Thoughts & Views: Time is overdue for an accounting

Photo by Ron Leir Kearny High School in transition.
Photo by Ron Leir
Kearny High School in transition.

 

In July 2013 the Kearny Board of Education – spurred on by then-Superintendent of Schools Frank Ferraro – hired the accounting firm D’Arcangelo & Co. of Rye Brook, N.Y., for $75,000 to perform a “construction risk assessment” of the KHS Façade & Noise Abatement project.

At the time, Ferraro said the firm was being asked “to confirm whether what we’re doing [on the job] is right.”

It was also going to find out whether the school board would have enough money from the millions of dollars budgeted for the project by the Federal Aviation Administration, Port Authority of N.Y. & N.J. and state Department of Education to finish the bedeviled job which started in 2010 and was supposed to be finished in three years.

But the general contractor was “terminated for convenience” in March 2013 and the board has been trying to pick up the pieces ever since, hiring another contractor to complete work on the south building of the high school and slated to receive bids for the north building on April 8.

Ferraro said he expected to get the report from D’Arcangelo within six to eight months.

Well, six months have passed. We hear unofficially that the board has received some preliminary information from the accountants which it has reportedly discussed in closed session. The Observer filed an Open Public Records Act request for the report and was told it hasn’t yet arrived.

Meanwhile, the politically divided school board has placed Ferraro on an involuntary paid leave and, at last week’s meeting, voted 6-3 to hire a private investigations firm, Check-M-Out of Newark, headed by retired Newark Police Det. Lt.

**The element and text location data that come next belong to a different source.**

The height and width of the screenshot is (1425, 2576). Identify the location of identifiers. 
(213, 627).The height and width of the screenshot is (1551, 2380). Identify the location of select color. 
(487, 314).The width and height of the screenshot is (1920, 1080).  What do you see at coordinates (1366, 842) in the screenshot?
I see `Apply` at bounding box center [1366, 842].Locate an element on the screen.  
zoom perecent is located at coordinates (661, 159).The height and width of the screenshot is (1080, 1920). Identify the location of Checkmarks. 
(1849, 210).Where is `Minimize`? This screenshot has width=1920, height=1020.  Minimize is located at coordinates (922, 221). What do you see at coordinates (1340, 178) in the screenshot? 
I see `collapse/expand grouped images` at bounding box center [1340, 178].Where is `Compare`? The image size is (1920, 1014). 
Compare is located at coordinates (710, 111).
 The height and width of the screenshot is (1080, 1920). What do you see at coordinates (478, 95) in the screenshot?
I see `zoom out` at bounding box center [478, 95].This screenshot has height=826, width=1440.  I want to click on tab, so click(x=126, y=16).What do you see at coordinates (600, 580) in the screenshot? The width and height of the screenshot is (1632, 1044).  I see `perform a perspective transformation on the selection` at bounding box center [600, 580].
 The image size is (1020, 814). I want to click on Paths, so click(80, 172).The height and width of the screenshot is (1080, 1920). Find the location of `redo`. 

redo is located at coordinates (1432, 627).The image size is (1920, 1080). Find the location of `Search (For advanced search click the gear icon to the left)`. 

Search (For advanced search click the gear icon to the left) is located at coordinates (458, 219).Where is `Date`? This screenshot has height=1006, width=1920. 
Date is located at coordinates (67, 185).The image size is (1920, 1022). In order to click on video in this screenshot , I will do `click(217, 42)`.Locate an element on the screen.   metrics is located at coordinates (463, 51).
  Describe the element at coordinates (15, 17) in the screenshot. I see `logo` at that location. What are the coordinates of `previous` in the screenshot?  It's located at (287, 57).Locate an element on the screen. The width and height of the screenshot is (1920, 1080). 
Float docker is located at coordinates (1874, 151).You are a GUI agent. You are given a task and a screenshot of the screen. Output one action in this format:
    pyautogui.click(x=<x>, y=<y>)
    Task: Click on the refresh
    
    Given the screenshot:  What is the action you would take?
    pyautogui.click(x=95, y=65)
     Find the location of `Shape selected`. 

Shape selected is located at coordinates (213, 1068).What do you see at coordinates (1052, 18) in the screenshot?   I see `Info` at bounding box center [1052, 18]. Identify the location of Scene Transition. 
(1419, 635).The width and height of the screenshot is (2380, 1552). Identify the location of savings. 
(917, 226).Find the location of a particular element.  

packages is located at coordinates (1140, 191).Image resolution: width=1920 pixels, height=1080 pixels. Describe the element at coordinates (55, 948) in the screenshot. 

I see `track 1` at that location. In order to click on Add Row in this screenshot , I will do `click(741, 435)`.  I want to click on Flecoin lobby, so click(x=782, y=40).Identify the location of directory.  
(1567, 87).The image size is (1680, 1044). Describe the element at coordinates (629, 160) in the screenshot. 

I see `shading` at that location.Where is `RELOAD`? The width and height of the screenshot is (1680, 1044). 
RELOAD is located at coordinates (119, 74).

James O’Connor, for up to $5,000 to look into several issues related to the superintendent’s office during Ferraro’s brief tenure in the post.

Since no written resolution was presented to the board when it was asked to vote on the measure, The Observer asked board attorney Kenneth Lindenfelser to explain what issues would be examined. He declined further comment.

When the members of the board’s new majority were elected last year, we heard avowals of transparency and straight dealing with its constituents. That sounded good at the time.

Now it’s time to stand and deliver on that promise.

It was disheartening to read in the Sunday New York Times how the National Highway Traffic Safety Administration failed to follow up on consumer complaints about an allegedly defective ignition system in six models of cars sold by GM – which we the taxpayers gifted a $10 billion bailout – and that the alleged defect, which caused cars to suddenly stall out, has been connected to 13 motorist fatalities since 2003.

GM is now recalling more than 1 million of these models worldwide, the Times reported.

Despite a pattern showing an increasing number of complaints each year, the NHTSA said it found “insufficient evidence” to warrant a safety check of those models.

I guess we shouldn’t be surprised inasmuch as the Federal Railroad Administration didn’t bother pushing the MTA to install an automatic braking system in both the pushing locomotive and in the control car of its Metro North line, leading to the tragic derailment in the Bronx this past December, killing four and injuring more than 100 riders.

If we can’t rely on the federal government to keep us safe on the roads and on the rails, can we really expect President Obama and the Congress to protect the sovereignty of the Ukraine against the incursions of the Putin brigades?

I prefer to put my money on the Knicks making the NBA playoffs. That’s a safer bet, I think.